There really should be very few times when it comes down to a choice between face time with a person or with a machine, says Linda Allan, president of etiquette and management consultancy Linda Allan Inc. in Toronto.
"People have become so obsessed with keeping in touch and keeping things moving that they forget that, unless it is critical, they don't have to respond to a message as soon as something comes in," she says.
The compulsion to answer messages instantly arises from a fear that people will look like they've dropped the ball, Ms. Allan says. "But many people hold text conversations back and forth in little blips that really advance things very slowly and waste everyone's time," she says.
She advises learning to resist the urge to text on the spot.
"Letting it be known that you respond to text messages when you can give them proper attention gives your eventual answer more weight," she says.
Not only do you have more time to formulate what you want to say, but you also prime recipients to look forward to hearing from you. Those who can't resist the call of the screen should grab a mirror and notice the impression they make with their posture and body language, she suggests.
People who are constantly hunched over their devices pecking away can quite easily look like they are frantic and overworked, rather than organized and competent, she says. Holding the device in front of you, rather than in your lap, and sitting up straight makes you look more confident and also helps you pay better attention to what is going on around you, she says.
"The bottom line is that people have more to gain from practising and nurturing their face-to-face relationships than they do in replying to the call of their BlackBerry," Mr. Prentice says.
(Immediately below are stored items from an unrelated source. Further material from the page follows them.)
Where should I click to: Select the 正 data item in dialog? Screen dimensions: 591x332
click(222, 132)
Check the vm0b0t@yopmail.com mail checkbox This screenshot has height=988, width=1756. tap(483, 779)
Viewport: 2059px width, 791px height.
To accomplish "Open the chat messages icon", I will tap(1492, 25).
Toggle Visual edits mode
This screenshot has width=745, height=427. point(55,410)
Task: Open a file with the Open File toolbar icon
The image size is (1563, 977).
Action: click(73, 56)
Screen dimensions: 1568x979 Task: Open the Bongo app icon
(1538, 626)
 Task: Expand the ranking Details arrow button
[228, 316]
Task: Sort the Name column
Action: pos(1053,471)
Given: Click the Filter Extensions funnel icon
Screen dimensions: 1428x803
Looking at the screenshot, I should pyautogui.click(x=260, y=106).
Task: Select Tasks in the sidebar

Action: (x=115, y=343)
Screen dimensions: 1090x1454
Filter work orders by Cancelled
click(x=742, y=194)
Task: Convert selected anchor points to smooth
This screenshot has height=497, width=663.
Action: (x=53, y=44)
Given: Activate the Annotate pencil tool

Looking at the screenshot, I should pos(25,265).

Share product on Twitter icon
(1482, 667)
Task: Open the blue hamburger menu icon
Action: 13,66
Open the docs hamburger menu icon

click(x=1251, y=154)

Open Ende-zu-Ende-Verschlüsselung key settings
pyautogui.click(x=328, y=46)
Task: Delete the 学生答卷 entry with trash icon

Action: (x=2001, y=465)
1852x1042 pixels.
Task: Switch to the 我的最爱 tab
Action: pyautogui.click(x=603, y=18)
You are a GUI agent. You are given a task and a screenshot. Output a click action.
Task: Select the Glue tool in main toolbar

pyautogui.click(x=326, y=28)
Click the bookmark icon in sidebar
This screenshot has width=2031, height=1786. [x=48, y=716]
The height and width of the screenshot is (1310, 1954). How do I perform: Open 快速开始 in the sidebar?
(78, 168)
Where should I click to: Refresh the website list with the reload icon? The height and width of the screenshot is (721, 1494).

Speaking of calls, there's one he's found in an informal poll that male colleagues consider crossing the line: using a PDA while answering the call of nature. "The ultimate of multi-tasking may be using a PDA while standing at a urinal. But it's a technique I see as particularly fraught with danger."
Dealing with the devices: Here are tips from etiquette expert Linda Allan and office technology consultant Steve Prentice:
- Take charge Set times during the day when you choose to check messages; otherwise put the gadget away.
- Shut it up The "new message" reminder or sound can tempt you, so turn it off.
- Filter priorities Set up your e-mail filter during busy work hours to forward messages only from specific, high-priority contacts. Save the others to read at less hectic times.
- Say I shall return To allay expectations of an instant response, set up an out-of-office message that promises a well-thought-out reply as soon as possible.
- Talk rather than text Text messages beget more text. A phone call can often solve problems more quickly and completely. A bonus is that vocal messages are more personal and can carry more authority than written words.
- Hide the face If you need to have the device out in a meeting to reference calendar or memos, place it face-down so you are not tempted to look and to show you are paying attention to the gathering.
- Schedule text breaks At meetings, set ground rules for checking PDAs. Instead of an outright ban, consider a 20-minute break in mid-meeting.
- Ask permission If you're waiting for an important e-mail or call, let others at the meeting know ahead of time that you're expecting it.
- Take it outside If you must answer a message or take a call during a meeting, excuse yourself from the room to avoid distracting everyone else.
- Set boundaries Avoid replying to messages on evenings and weekends, or contacts will be conditioned to always expect instant answers.
- If you really must... Don't succumb to stealth. Keeping the device under the table and typing sneakily will only make people think you are hiding something; better to let people see what you really are up to.